Audrey in her post says:
I wanted to give a talk that expressed my deep gratitude to Canadian educators and researchers — particularly those that created MOOCs — alongside my concerns about the rewriting of education technology history that diminishes, if not erases altogether, their contributions. It’s a larger problem too, I’d argue, with many tech entrepreneurs laying claim to education innovation with nary a reference or a nod to those who’ve shaped the field. It’s disingenous and dishonest and deeply, deeply troubling as how we frame the past helps us think about the direction of the future.
History is, of course, always partial, always situated, always contested. There is no “official story” about the Iran hostage crisis or about MOOCs or about education technology more generally.
And just as with politics, when it comes to education and technology, our notion of history is heavily influenced by the media.
Let’s face it.
Couldn’t agree more. That’s why we need to explore and research through networks, with networked learning. May I share my understanding and interpretation on how this could be achieved through “Connectivism”? I have used the learning metaphor of understanding of an elephant to interpret the application of learning theories – https://suifaijohnmak.wordpress.com/2009/03/19/learning-metaphor-understanding-of-an-elephant-based-on-instructivism-constructivism-and-connectivism/
What we should avoid is believing in single source “expert views” or media without examining the assumptions and background “historical perspectives”. It is right that professors and experts, and even textbooks may help us in understanding and applying prescriptive knowledge, based on scaffolding and the various learning theories – behaviorism, cognitivism, and constructivism.
The challenge is: we are living in a rapidly changing world that often, our knowledge are based on the “facts” and information provided by the media, various “information sources” that are often cited by the “experts”, or authorities, or the education providers, who might have disclosed those parts which are useful for promotion, marketing (the positive part of education and learning). How about the reality?
● ● ● ● ● ● ●
Rewrite the passage on education technology history, starting with "History is, of" and going on through "by the media.", substituting "the press" for "the media".

● Provided data:
● ● ● ● ● ● ●
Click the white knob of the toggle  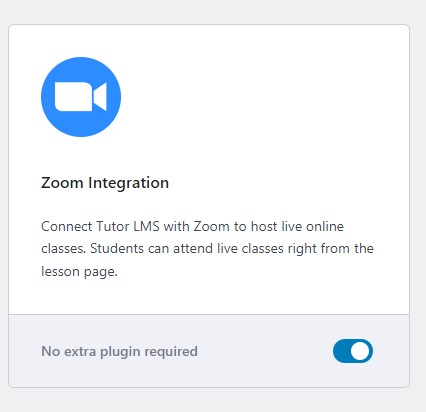point(360,351)
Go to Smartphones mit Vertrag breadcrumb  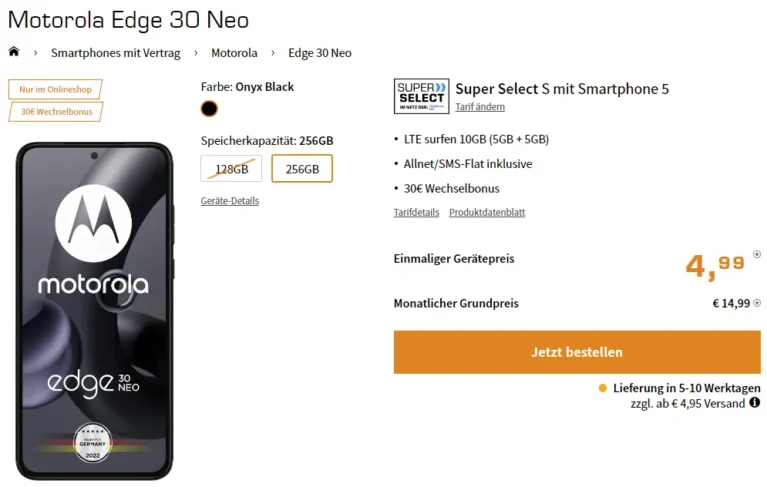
● ● ● ● ● ● ●
● Solution to this problem:
History is, of course, always partial, always situated, always contested. There is no “official story” about the Iran hostage crisis or about MOOCs or about education technology more generally.
And just as with politics, when it comes to education and technology, our notion of history is heavily influenced by the press.